[Recorded information]

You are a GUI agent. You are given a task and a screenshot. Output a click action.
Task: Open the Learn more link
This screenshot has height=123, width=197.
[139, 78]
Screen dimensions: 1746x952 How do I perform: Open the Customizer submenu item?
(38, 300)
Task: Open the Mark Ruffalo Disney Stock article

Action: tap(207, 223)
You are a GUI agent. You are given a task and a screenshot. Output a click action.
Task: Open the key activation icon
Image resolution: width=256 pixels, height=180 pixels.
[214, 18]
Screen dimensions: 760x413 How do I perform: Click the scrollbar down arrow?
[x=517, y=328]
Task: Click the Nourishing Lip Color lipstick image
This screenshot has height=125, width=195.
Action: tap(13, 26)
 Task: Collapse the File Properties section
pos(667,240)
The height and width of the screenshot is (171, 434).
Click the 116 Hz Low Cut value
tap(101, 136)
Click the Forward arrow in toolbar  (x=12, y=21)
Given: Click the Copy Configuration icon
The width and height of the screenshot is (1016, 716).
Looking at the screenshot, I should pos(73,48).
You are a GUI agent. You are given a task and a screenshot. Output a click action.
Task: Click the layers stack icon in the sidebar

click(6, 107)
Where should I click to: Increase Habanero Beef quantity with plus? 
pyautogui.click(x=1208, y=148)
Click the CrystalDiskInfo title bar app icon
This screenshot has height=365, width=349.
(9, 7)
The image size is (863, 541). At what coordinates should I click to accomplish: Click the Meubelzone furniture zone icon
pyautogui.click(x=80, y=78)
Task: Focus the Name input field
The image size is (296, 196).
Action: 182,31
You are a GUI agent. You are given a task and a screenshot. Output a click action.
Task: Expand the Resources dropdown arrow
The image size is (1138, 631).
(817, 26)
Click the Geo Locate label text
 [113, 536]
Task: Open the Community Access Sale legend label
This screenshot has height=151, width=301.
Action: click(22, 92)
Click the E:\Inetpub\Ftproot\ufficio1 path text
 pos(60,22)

[/Recorded information]

## Problem to solve
Please output the entire listing exactly as it stands.

## Task answer
You are a GUI agent. You are given a task and a screenshot. Output a click action.
Task: Open the Learn more link
This screenshot has height=123, width=197.
[139, 78]
Screen dimensions: 1746x952 How do I perform: Open the Customizer submenu item?
(38, 300)
Task: Open the Mark Ruffalo Disney Stock article

Action: tap(207, 223)
You are a GUI agent. You are given a task and a screenshot. Output a click action.
Task: Open the key activation icon
Image resolution: width=256 pixels, height=180 pixels.
[214, 18]
Screen dimensions: 760x413 How do I perform: Click the scrollbar down arrow?
[x=517, y=328]
Task: Click the Nourishing Lip Color lipstick image
This screenshot has height=125, width=195.
Action: tap(13, 26)
 Task: Collapse the File Properties section
pos(667,240)
The height and width of the screenshot is (171, 434).
Click the 116 Hz Low Cut value
tap(101, 136)
Click the Forward arrow in toolbar  (x=12, y=21)
Given: Click the Copy Configuration icon
The width and height of the screenshot is (1016, 716).
Looking at the screenshot, I should pos(73,48).
You are a GUI agent. You are given a task and a screenshot. Output a click action.
Task: Click the layers stack icon in the sidebar

click(6, 107)
Where should I click to: Increase Habanero Beef quantity with plus? 
pyautogui.click(x=1208, y=148)
Click the CrystalDiskInfo title bar app icon
This screenshot has height=365, width=349.
(9, 7)
The image size is (863, 541). At what coordinates should I click to accomplish: Click the Meubelzone furniture zone icon
pyautogui.click(x=80, y=78)
Task: Focus the Name input field
The image size is (296, 196).
Action: 182,31
You are a GUI agent. You are given a task and a screenshot. Output a click action.
Task: Expand the Resources dropdown arrow
The image size is (1138, 631).
(817, 26)
Click the Geo Locate label text
 [113, 536]
Task: Open the Community Access Sale legend label
This screenshot has height=151, width=301.
Action: click(22, 92)
Click the E:\Inetpub\Ftproot\ufficio1 path text
 pos(60,22)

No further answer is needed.